Healthcare executives are bullish on the financial performance of their own organizations looking into 2019, but they are less enthusiastic about the sector as a whole, according to a recent survey from J.P. Morgan.
On the national economy, 71 percent of respondents were optimistic, but just 41 percent said the same about the healthcare industry’s performance. Another 28 percent were pessimistic about the industry’s performance, but 62 percent were optimistic about their organization’s performance.
The biggest concerns among executives were revenue growth, rising expenses and labor costs, the survey found. Other concerns included regulatory requirements and changes, talent shortage, the competitive environment, managing data and technology requirements and development.
The concerns are reflective of the current environment, according to Will Williams, managing director and industry executive for the Healthcare Middle Market Banking group within Commercial Banking at J.P. Morgan.
“Healthcare is going through the most transition of any industry in the country right now,” Williams said in the report.

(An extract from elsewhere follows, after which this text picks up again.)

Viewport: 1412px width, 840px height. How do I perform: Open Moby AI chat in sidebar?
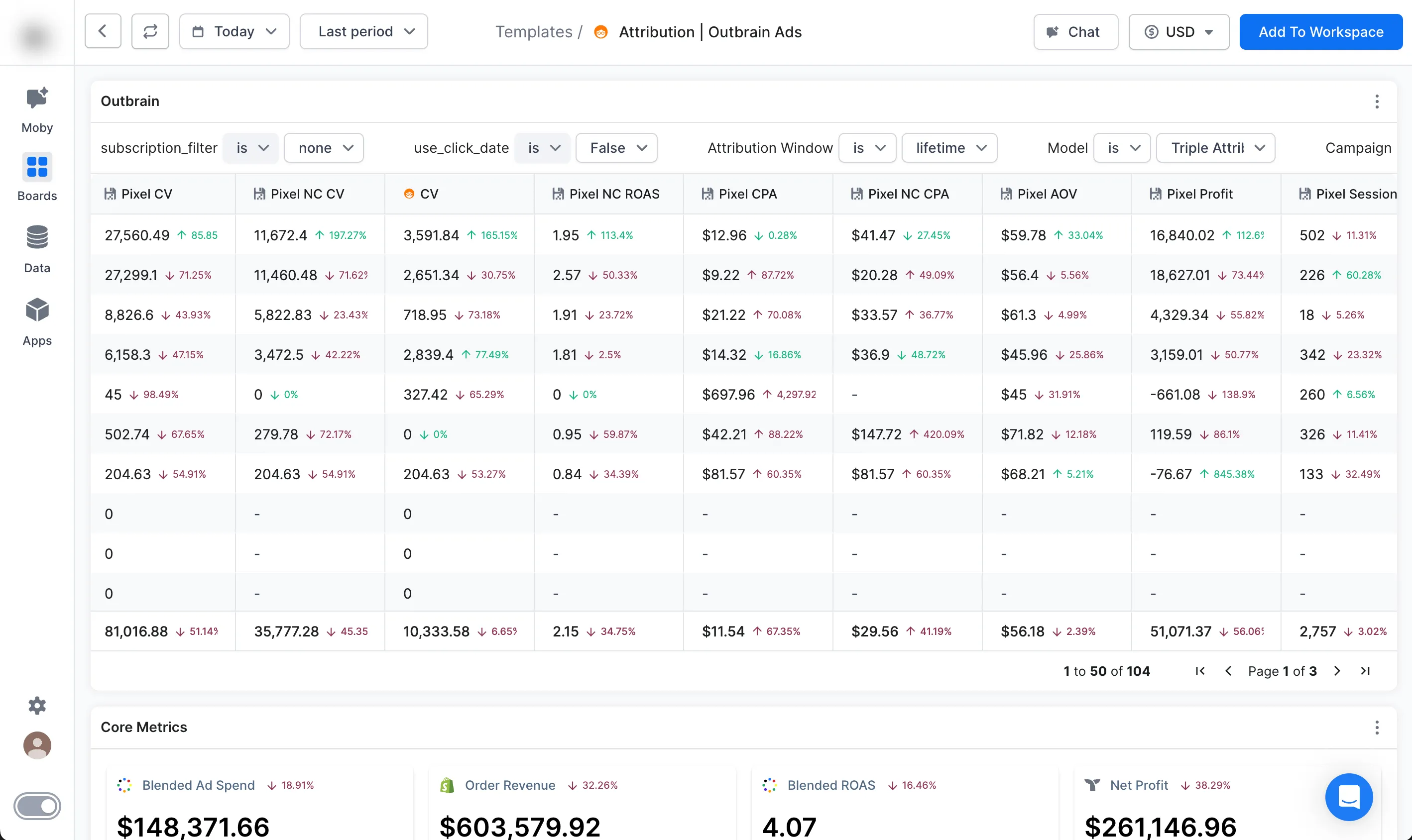click(37, 109)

The shift from fee-for-service to value-based care has hit the industry hard, and executives are quickly adapting for success. Those feelings of optimism are likely due to the sense that individual organizations can adapt to industry changes.
“Healthcare industry leaders are operating in a challenging environment, but they’re taking the necessary steps to plan for success,” Williams said in a statement. “The industry is seeing a shift to value-based care and navigating a changing regulatory environment. Despite uncertainty, executives are planning to make strategic investments to capitalize on potential growth opportunities.”
With these challenges, executives are focused on growth strategies, with attracting new patients being a top priority for 61 percent of respondents. The focus on patients may reflect changing consumer preferences.
“You can shop for healthcare like you would a new pair of jeans,” Jenny Edwards, commercial banker in the healthcare practice at J.P. Morgan, said in a statement.
More than half also cited expanding target markets as a top strategy, while 44 percent pointed to expanding or diversifying products and service offerings. Another 42 percent cited joint ventures or strategic partnerships and 26 percent said mergers and acquisitions were top growth strategies for 2019.
However, growth could be difficult amid a talent shortage, and 92 percent of executives stated they were at least somewhat concerned with finding the right candidates for roles. For more than one-third of respondents, talent shortage was one of their top three challenges.
The most challenging positions to fill included:
- Physicians (52 percent)
- Nurses (46 percent)
- Other healthcare professionals (38 percent)
- Mid-level management (29 percent)
- Administrative positions (21 percent)
- Senior management (18 percent)
The problem is also compounded by issues of burnout among healthcare professionals.
Fortunately, many executives are willing to make the necessary investments for growth strategies, including 44 percent who plan to invest in physician recruitment. Just over half plan to invest in IT over the next 12 months, while 36 percent will invest in new or replacement facilities.